Top-down vs. bottom-up approaches

Generally by the mid-1980s the top-down paradigm of symbolic AI was being questioned while distributed and bottom-up models of mind were gaining popularity. In computation two major fields developed, connectionism and evolutionary computing. Other bottom-up trends in AI have been, situated cognition (with varied threads including anthropology and robotics) and distributed AI. Shades of the rationalist-empiricist debate are seen here.

For robotics see Alternative Essences of Intelligence, The Cog Team, MIT, 1998. http://www.ai.mit.edu/people/brooks/papers/group-AAAI-98.pdf

The advantages and disadvantages of the t-d and b-u approaches in AI are complementary.

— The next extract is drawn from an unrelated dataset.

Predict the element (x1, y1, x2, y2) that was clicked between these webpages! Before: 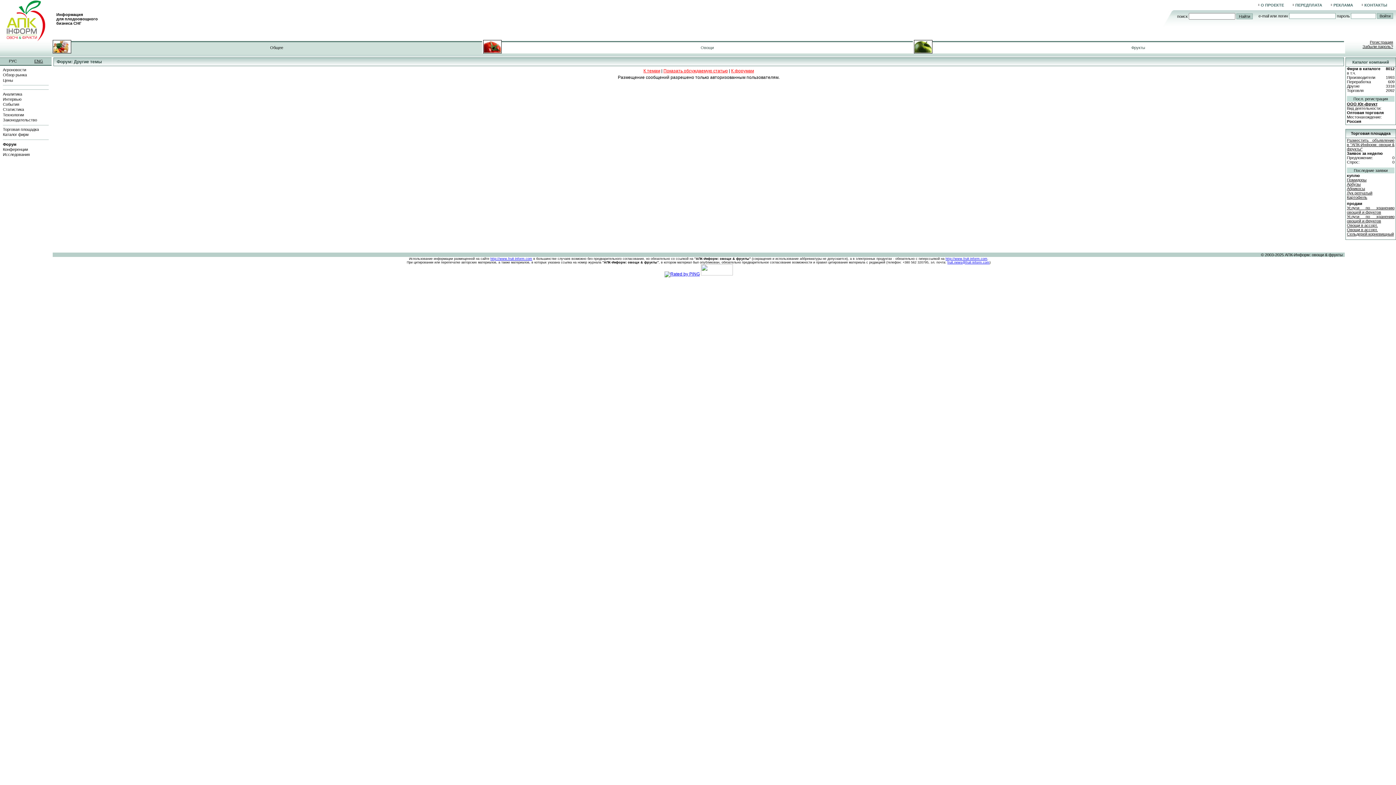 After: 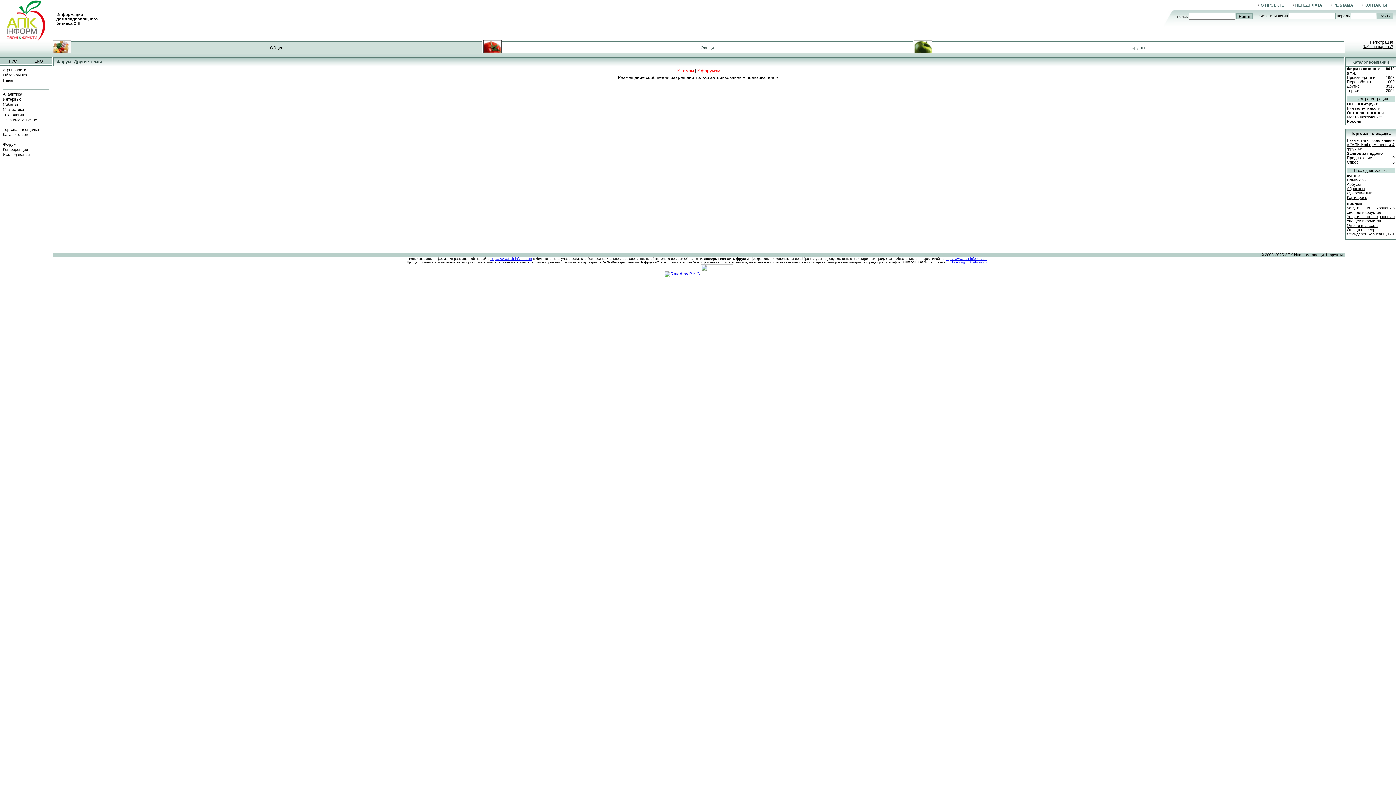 Action: label: РУС bbox: (0, 57, 25, 64)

• Top-down (aka symbolic) approach
  • Hierarchically organised (top-down) architecture

  • All the necessary knowledge is pre-programmed, i.e. already present - in the knowledge base.

  • Analysis/ computation involves creating, manipulating and linking symbols (hence propositional and predicate- calculus approach).

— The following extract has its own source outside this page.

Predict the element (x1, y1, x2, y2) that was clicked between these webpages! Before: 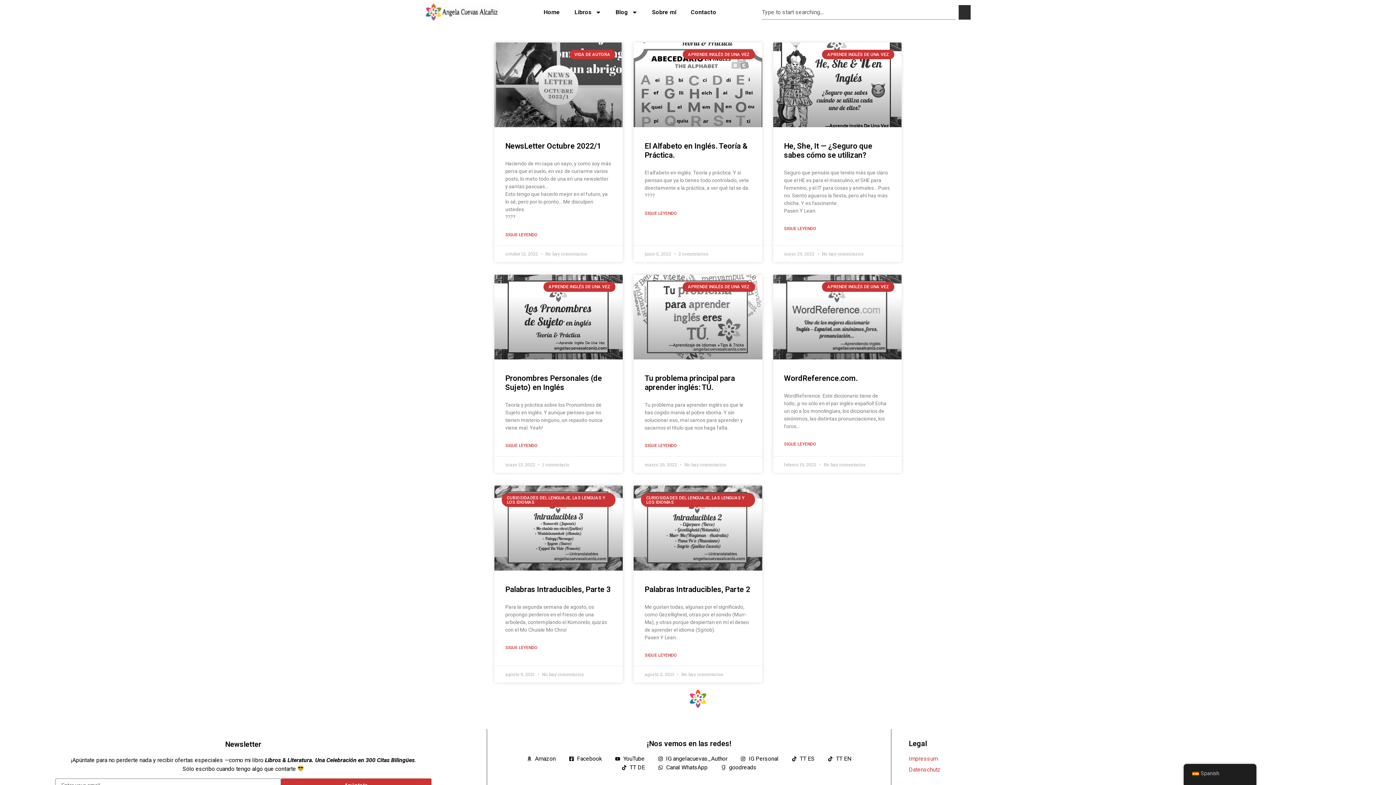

  • ``Serial executive'' might be seen as the conscious rule-interpreter which acts on the parallel-processing unconscious intuitive processor.

  • Thus the program performs better at relatively high-level tasks such as language processing aka NLP - it is consistent with currently accepted theories of language aquisition which assume some high-level modularity. But how well are subtleties of language handled?

• Bottom-up approach - eg. neural networks
  • Models are built from simple components connected in a network.

  • Relatively simple abstract program consisting of learning cycles.

  • Program builds its own (distributed) ``knowledge base'' and ``commonsense assertions''.

  • Normally done with parallel processing, or more commonly with data structures simulating parallel processing, such as neural networks.

    "... intelligence emerges from the interactions of large numbers of simple processing units" (Rumelhart et al., 1986 - PDP, vol. 1, p. ix)

  • Closer relation to the known microstructure and functioning of the brain, thus might allow for more explicit modelling. See brain analogy later.

  • Built-in learning mechanism, thus adaptivity and flexibility. See cognition analogy later.

  • Better able to model lower-level human functions, such as image recognition and motor control - hence robotics, computer vision and speech recognition.

Each method fails where the other excels. In NLP the b-u approach would take too long to build up the rich knowledge base required for even simple language behaviour. In robotics the knowledge base is too dependent on the external environment for explicit pre-programing to be feasible - adaptivity of b-u is useful here.

Object-orientated approach might provide a compromise. Most neural networks today are programmed using object oriented software.

(see example in Ralph Morelli et. al. (Eds.) Minds, Brains and Computers (Chapter 1), Ablex, Norwood, NJ, 1992)